▸ **YOUR INSTRUCTIONS**: After dropping the pictures, give again exactly the lines of the data from its first line through the line with "Viewport: 804px width, 409px height.", which is included as well.
[[ RAW DATA open ]]
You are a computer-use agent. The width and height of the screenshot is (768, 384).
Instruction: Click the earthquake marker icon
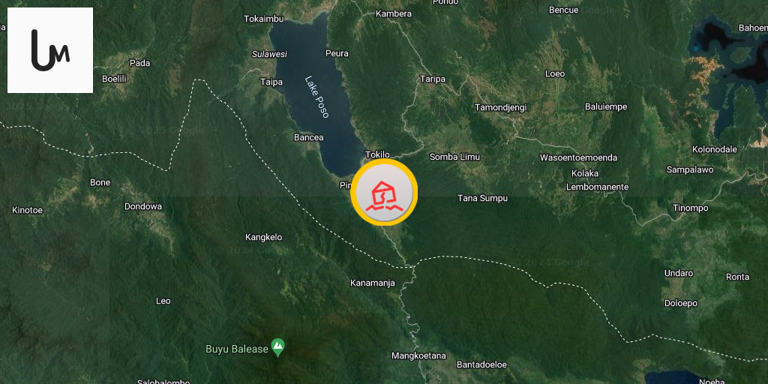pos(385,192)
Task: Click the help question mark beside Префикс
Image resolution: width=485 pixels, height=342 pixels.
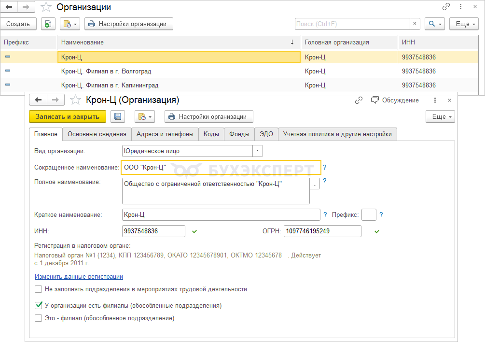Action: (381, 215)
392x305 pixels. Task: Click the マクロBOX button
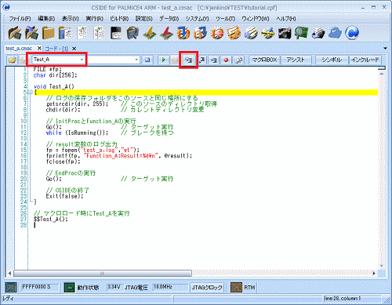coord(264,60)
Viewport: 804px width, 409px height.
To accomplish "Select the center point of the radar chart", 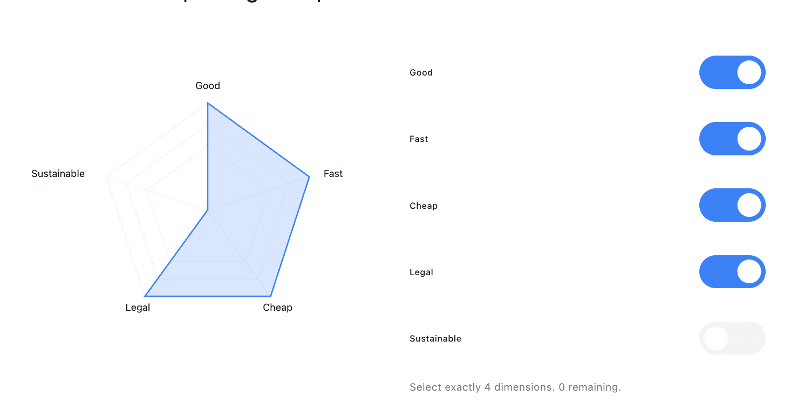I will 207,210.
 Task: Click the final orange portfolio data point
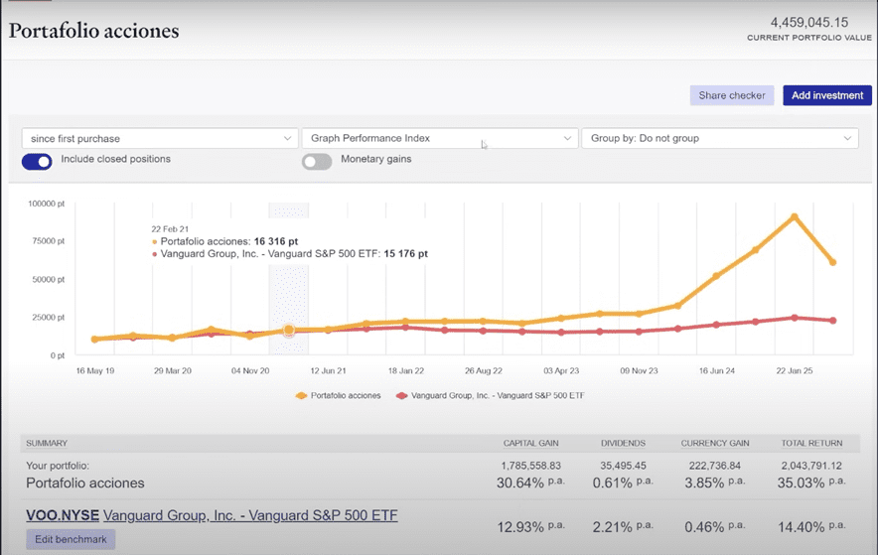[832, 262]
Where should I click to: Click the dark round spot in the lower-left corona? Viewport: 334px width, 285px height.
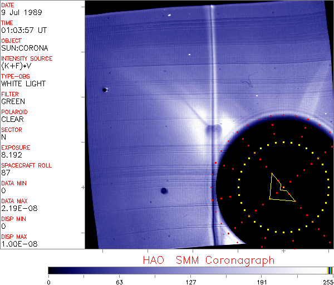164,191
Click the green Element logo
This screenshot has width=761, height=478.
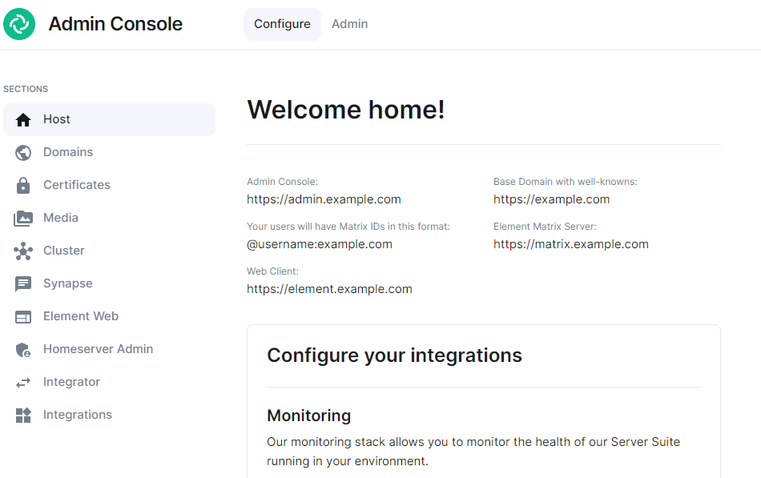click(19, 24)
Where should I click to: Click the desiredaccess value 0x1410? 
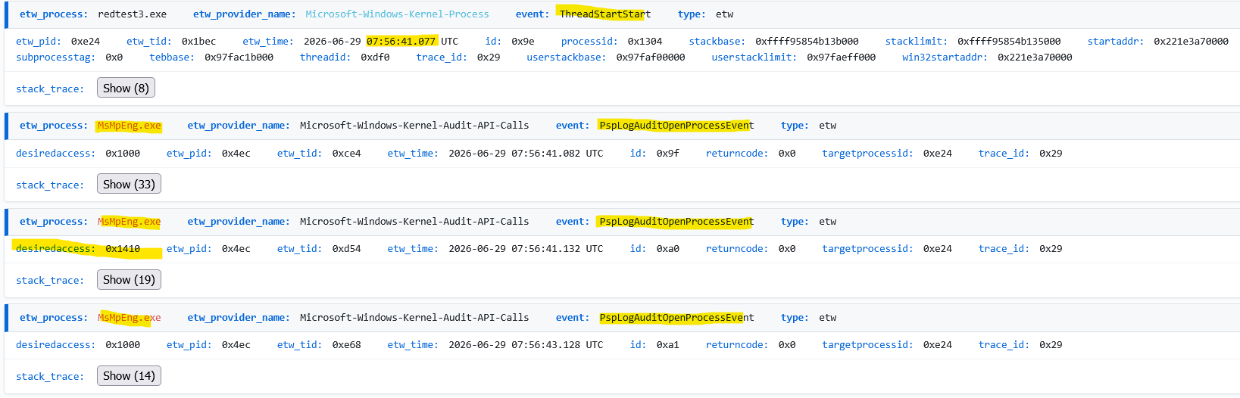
[[ RAW DATA closed ]]
▸ **WRITTEN RESPONSE**:
You are a computer-use agent. The width and height of the screenshot is (768, 384).
Instruction: Click the earthquake marker icon
pos(385,192)
Task: Click the help question mark beside Префикс
Image resolution: width=485 pixels, height=342 pixels.
Action: (381, 215)
392x305 pixels. Task: Click the マクロBOX button
coord(264,60)
Viewport: 804px width, 409px height.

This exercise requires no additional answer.